Consumers Feel the Next Crisis: It’s Credit Cards
New York Times, October 29, 2008

Lenders wrote off an estimated $21 billion in bad credit card loans in the first half of 2008 as more borrowers defaulted on their payments.

With companies laying off tens of thousands of workers, the industry stands to lose at least another $55 billion over the next year and a half.

Currently, the total losses amount to 5.5 percent of credit card debt outstanding, and could surpass the 7.9 percent level reached after the technology bubble burst in 2001.

Big lenders like American Express, Bank of America, Citigroup and Target have begun tightening standards for applicants and are culling their portfolios of the riskiest customers.

Capital One has aggressively shut down inactive accounts and reduced customer credit lines by 4.5 percent.

Lenders are shunning consumers already in debt and cutting credit limits for existing cardholders, especially those who live in areas ravaged by the housing crisis or who work in troubled industries.

In some cases, lenders are reining in credit lines after monitoring cardholders who shop at the same stores as other risky borrowers or who have mortgages from certain companies.

The result [for consumers] can be a lower credit score, which forces a borrower to pay higher interest rates and makes it harder to obtain loans.

A reduced line of credit can also make it harder for consumers to manage their budgets…lenders have 30 days to notify their customers, and they often wait to do so after taking action.

American Express said it would be increasing effective interest rates by 2 or 3 percentage points for some of its credit card holders—a move that could, for example, push a 15 percent rate up to 18 percent.

Some reward programs have also gotten stingier as card companies have substituted cheaper brands to lower the costs of their redemption prizes.

“Credit card issuers have realized their market is shrinking and that there is no room for extra credit cards, so they have to scale back,” said Lisa Hronek, a research analyst at Mintel.

“People are completely maxed out with mortgages, home equity lines and credit card debt.”

At the same time, credit card profit margins have been narrowing, largely because lenders’ own financing costs remain elevated as investors spurn credit card bonds, just as they did mortgages.

Another factor is that the interest rates banks charge even creditworthy borrowers have come down after the emergency actions taken by the Federal Reserve to ease the credit crisis.

Meanwhile, bank executives say consumers are starting to curb their spending, to an extent that may become clearer Wednesday when Visa reports its third-quarter results.

In previous downturns, banks could make up the missing profits by raising fees. This time, there may be less room to maneuver.

> [Required task 1] According to the credit card article, why have credit card profit margins been narrowing? Answer in one to three sentences.
> [Required task 2] In the credit card article, how much did lenders write off in bad credit card loans in the first half of 2008?
> [Required task 3] Reproduce the credit card article from "Lenders are shunning" up to and including "from certain companies.".
The records come from a separate source, not from the credit card article.

> [Information provided]
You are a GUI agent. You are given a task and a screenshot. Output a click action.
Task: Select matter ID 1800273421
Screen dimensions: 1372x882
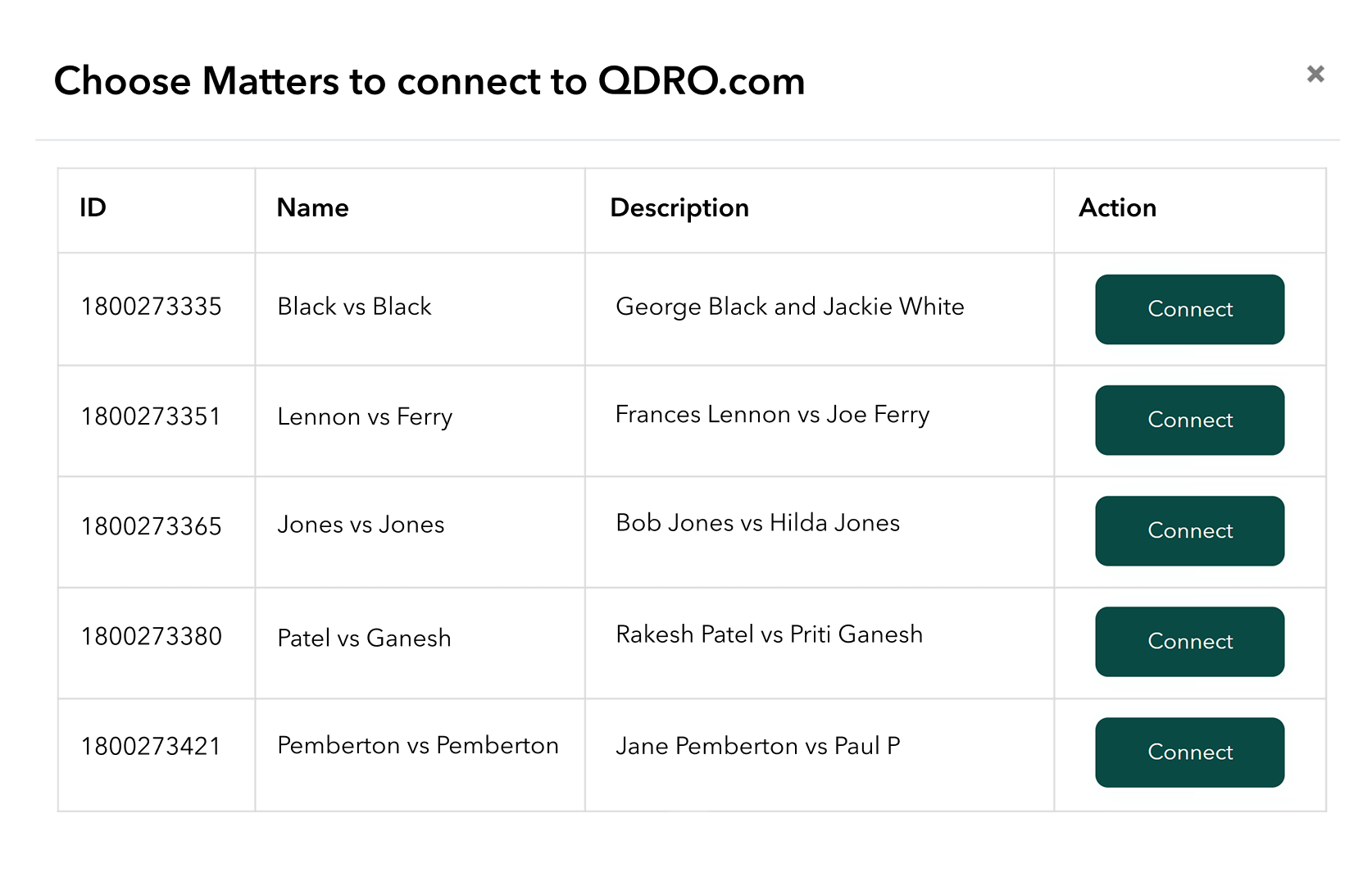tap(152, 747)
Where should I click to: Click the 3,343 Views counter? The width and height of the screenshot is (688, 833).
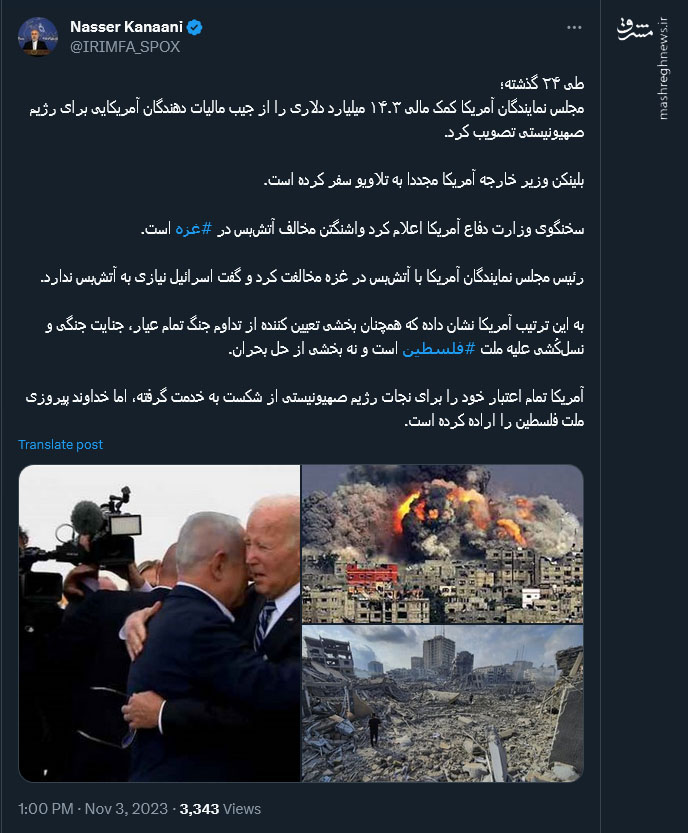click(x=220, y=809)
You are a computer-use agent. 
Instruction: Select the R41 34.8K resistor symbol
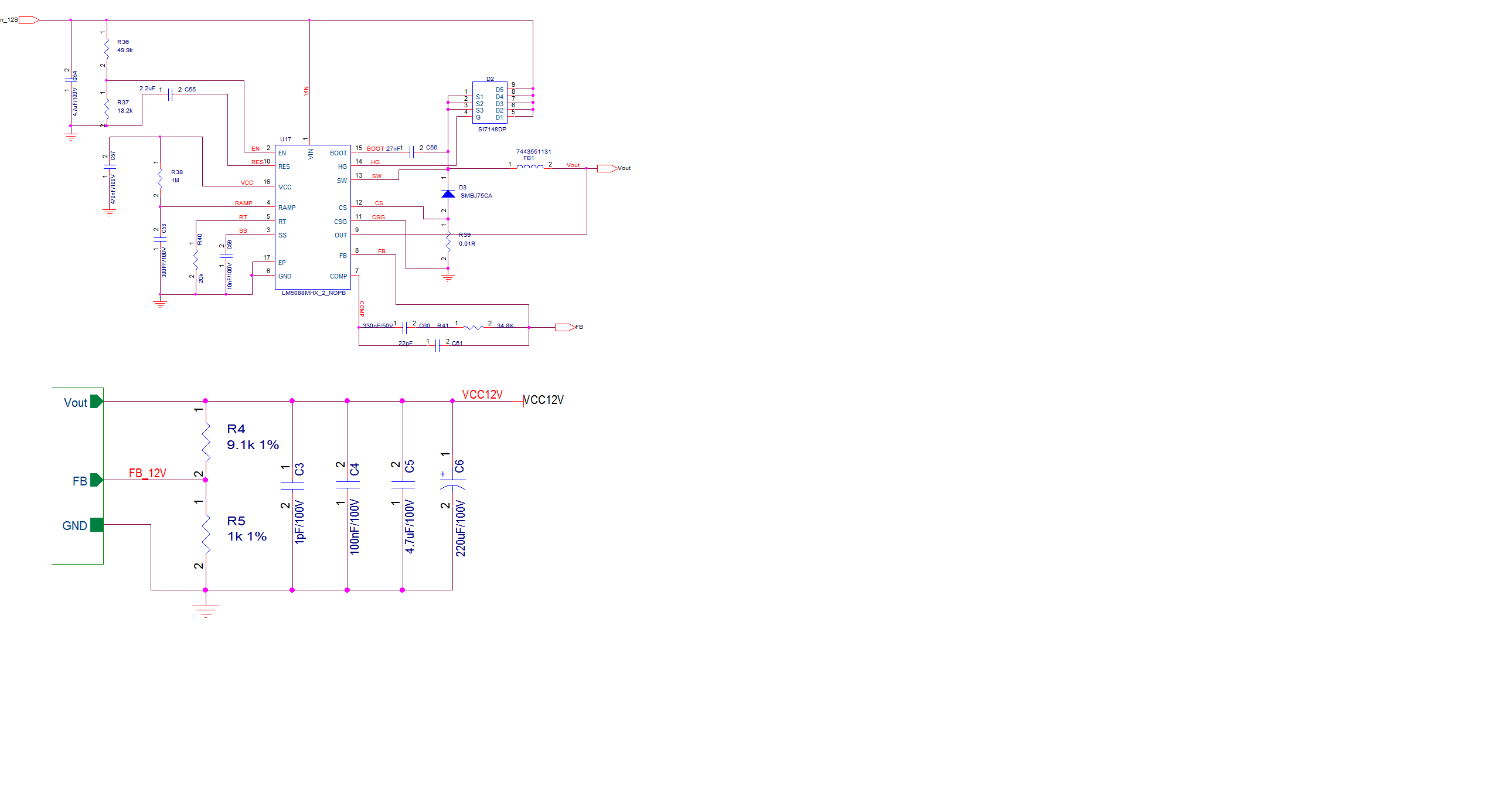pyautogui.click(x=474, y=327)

==

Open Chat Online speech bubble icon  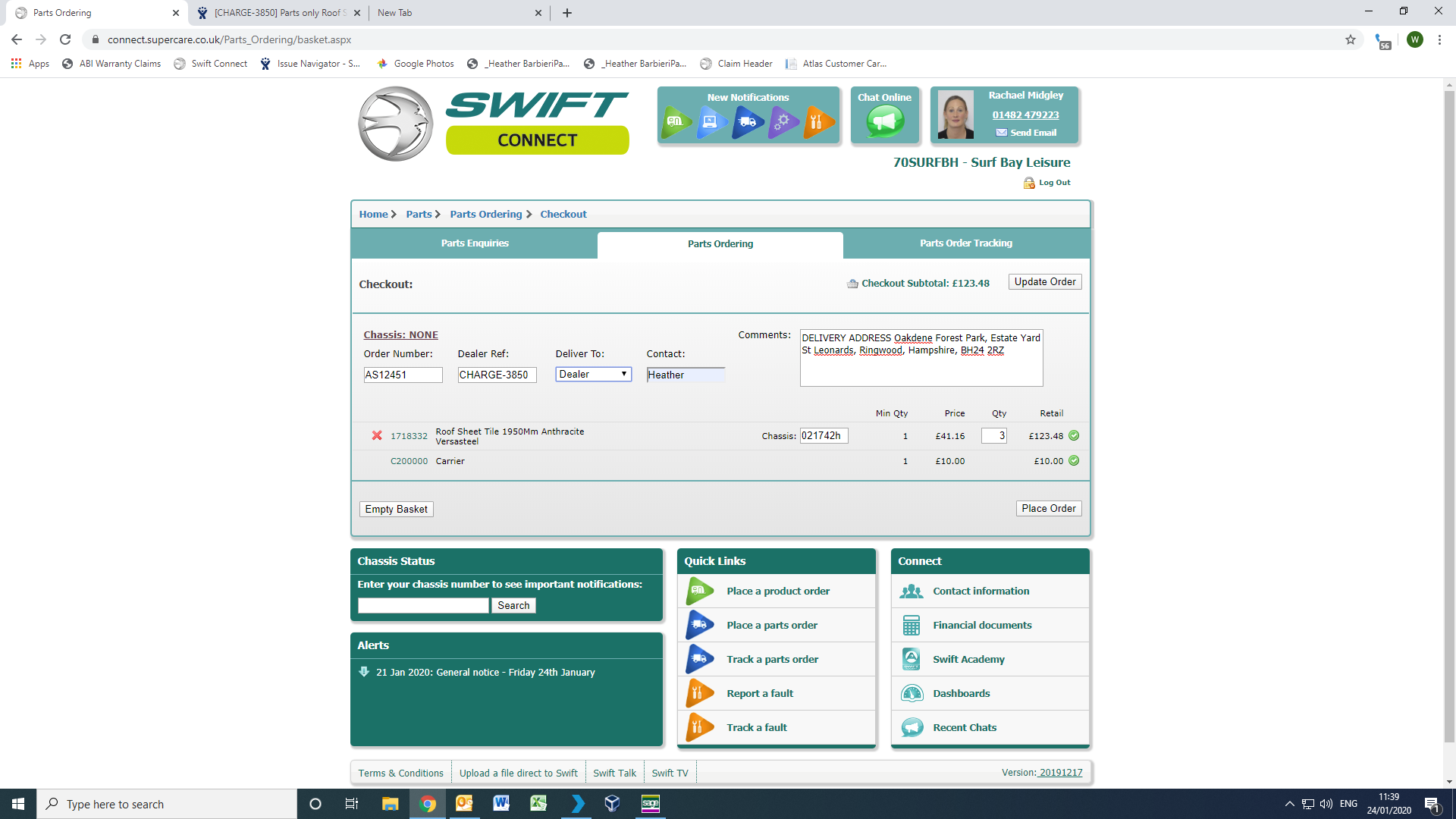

> [Solution 1] Lenders' own financing costs remain high because investors are shunning credit card bonds, as they did mortgages. Also, the interest rates banks charge even creditworthy borrowers have come down after the Federal Reserve's emergency actions to ease the credit crisis.

> [Solution 2] An estimated $21 billion.

> [Solution 3]
Lenders are shunning consumers already in debt and cutting credit limits for existing cardholders, especially those who live in areas ravaged by the housing crisis or who work in troubled industries.

In some cases, lenders are reining in credit lines after monitoring cardholders who shop at the same stores as other risky borrowers or who have mortgages from certain companies.